▸ Text for analysis

====================

The author interviewed Ellie Cohanim, one of the authors of the new book: “An America First Approach to US National Security.” Ellie is the former U.S. Deputy Special Envoy to Monitor and Combat Antisemitism under the Trump administration. She is currently a Senior Fellow with the Independent Women’s Forum focusing on Iran, Israel, and global antisemitism, and is a national security contributor for the Christian Broadcasting Network. In 2021, Ellie launched and hosted for Jewish News Syndicate 30 plus episodes of the show “Global Perspectives with Ellie Cohanim.” Ellie spent 15 years in media and NGO management before serving in the public sector. How would you define an “America First” strategy in the Middle East?

Cohanim: An America First strategy in the Middle East would seek to advance American national security interests in that region, while maintaining our status as THE global superpower. To do that, the US would ensure that our principal allies in the region, countries like Saudi Arabia and Israel, are economically and militarily strong, and that our adversaries in the region are deterred.

Postal: How has the United States’ standing in the Middle East differed between the Trump and Biden administrations?

Cohanim: Under President Trump, for four years we had peace, stability and prosperity in the Middle East/North Africa (MENA) region. Under President Biden, in just three tumultuous years there has been war in the region, which holds the potential for becoming a regional conflict and even a nuclear confrontation. Meanwhile, the US’ status in the region and the world has diminished due to Biden’s disastrous mishandling of the Afghanistan withdrawal, his emboldening of the Islamic Republic of Iran, and his weak response to Iranian attacks on our personnel and assets in the region.

====================

▸ Things to do
(1) Please write out the part of the interview that runs from "Cohanim: An America" down to "and Biden administrations?".
(2) Answer these questions from the interview:
(a) How many episodes of "Global Perspectives with Ellie Cohanim" did Ellie host?
(b) Which two countries does Cohanim name as principal U.S. allies in the region?
(c) For how many years does Cohanim say the region had peace, stability and prosperity under President Trump?
The material after the interview comes from a different source.

▸ Dataset excerpt
====================

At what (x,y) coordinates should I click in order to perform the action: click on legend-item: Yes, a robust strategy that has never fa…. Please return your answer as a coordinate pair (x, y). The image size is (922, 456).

====================

▸ Answer list
(1)
Cohanim: An America First strategy in the Middle East would seek to advance American national security interests in that region, while maintaining our status as THE global superpower. To do that, the US would ensure that our principal allies in the region, countries like Saudi Arabia and Israel, are economically and militarily strong, and that our adversaries in the region are deterred.

Postal: How has the United States’ standing in the Middle East differed between the Trump and Biden administrations?

(2)
(a) 30 plus episodes
(b) Saudi Arabia and Israel
(c) Four years